[Page extract Boundary: Start]

# Office nano



## hotweldfire (16 Feb 2012)

Got this 30x20x20 off Ryan some time ago (don't know where he got it, maybe he can tell us). Was meant to go on my office desk. My health and safety were asked if it was OK (mistake to ask them) and they said no. Firstly, water, electricity, no no. Secondly, we have a strict no pets policy they said.

Well, I'm still in the same job but only 1 day a week. The other 4 days a week is at a new place and they have the most sane health and safety officer I've ever met. The kind of bloke who says, yeah, you can shift your own desk across the room, no worries. Isn't going to say no because he's scared I'll do my back in then sue the company.

Obviously I'm planning to keep shrimp in there. Might stick some chili rasboras in too, don't know yet. Is a really tiny tank though, only 12 litres. Have had a mini bag of siporax sat in the eheim on my main tank for a month now. It's gone into an aqua 100 hob. Got a 40 light led that used to have on my other nano, that'll be the light for this tank. Also got a tiny heater from a far east ebay seller.

Set it up tonight in an hour. Keeping it very simple. Just lava rock, hairgrass, a bit of H. triparita and mini xmas moss. Wanted to use acicularis but couldn't find any so parvula instead. Apologies as ever for the crap photos. Phone camera but with my skills the DSLR probably wouldn't have been any better. Inspired by a couple of Wen's scapes. Following some of Dincho's advice on shrimp tank setup.

[Page extract Boundary: End]

> _Action item 1_
How many litres does the tank in the office nano post hold?
> _Action item 2_
List every piece of equipment the office nano post names for the new tank.
> _Action item 3_
Quote the office nano post, starting with "Well, I'm still" and going on through "east ebay seller.".

[Data block Boundary: Start]

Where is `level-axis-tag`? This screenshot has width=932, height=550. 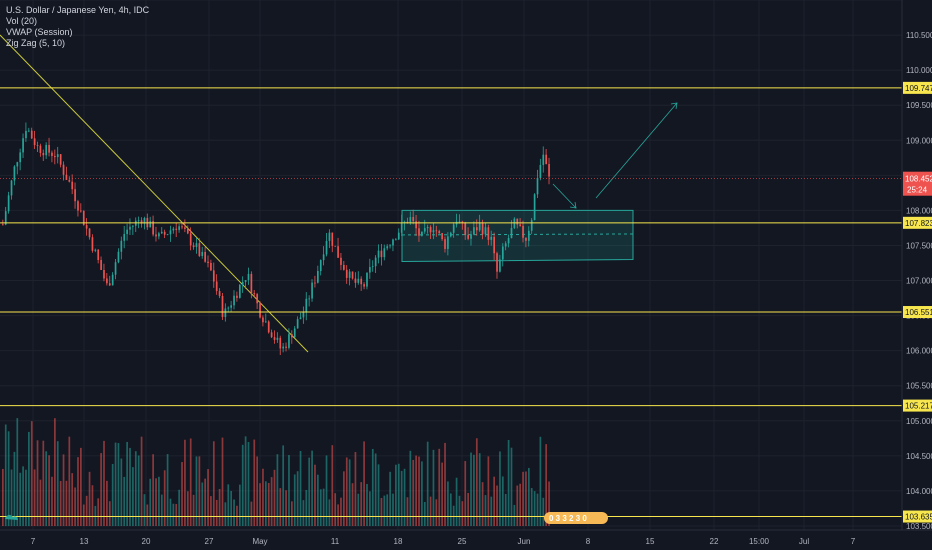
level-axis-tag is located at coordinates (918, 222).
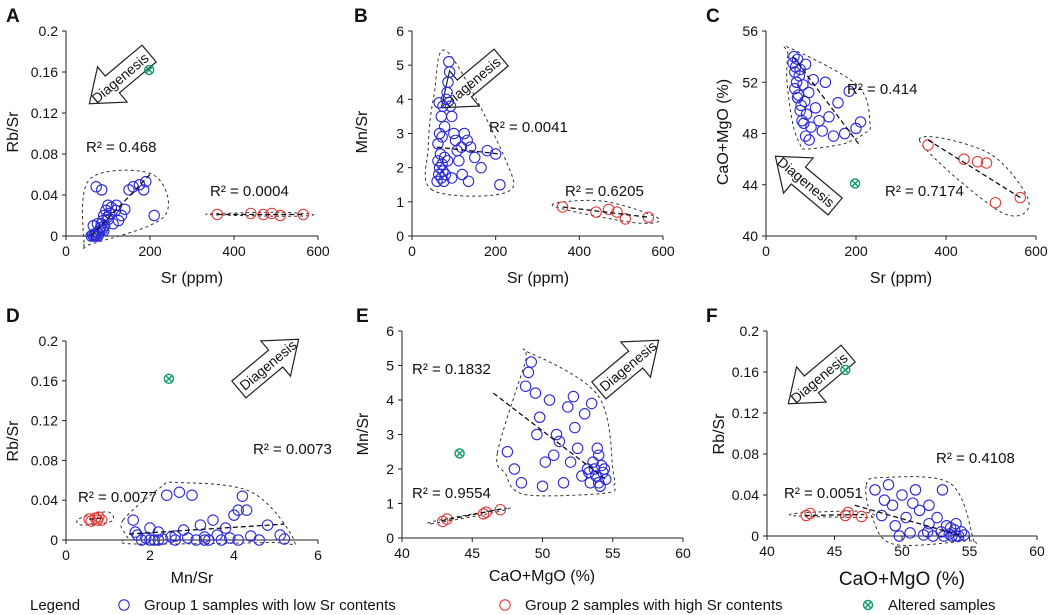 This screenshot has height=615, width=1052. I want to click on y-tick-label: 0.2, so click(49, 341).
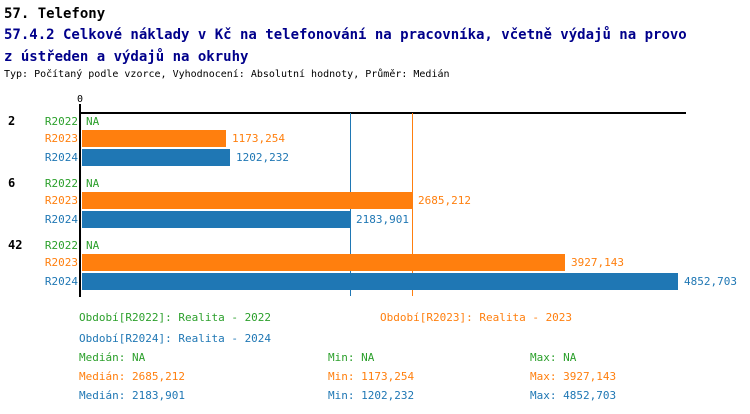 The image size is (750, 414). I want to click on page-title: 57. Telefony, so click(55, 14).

[Data block Boundary: End]

> _Task response 1_
12 litres.

> _Task response 2_
- a mini bag of siporax
- an aqua 100 hob
- a 40 light LED
- a tiny heater

> _Task response 3_
Well, I'm still in the same job but only 1 day a week. The other 4 days a week is at a new place and they have the most sane health and safety officer I've ever met. The kind of bloke who says, yeah, you can shift your own desk across the room, no worries. Isn't going to say no because he's scared I'll do my back in then sue the company.

Obviously I'm planning to keep shrimp in there. Might stick some chili rasboras in too, don't know yet. Is a really tiny tank though, only 12 litres. Have had a mini bag of siporax sat in the eheim on my main tank for a month now. It's gone into an aqua 100 hob. Got a 40 light led that used to have on my other nano, that'll be the light for this tank. Also got a tiny heater from a far east ebay seller.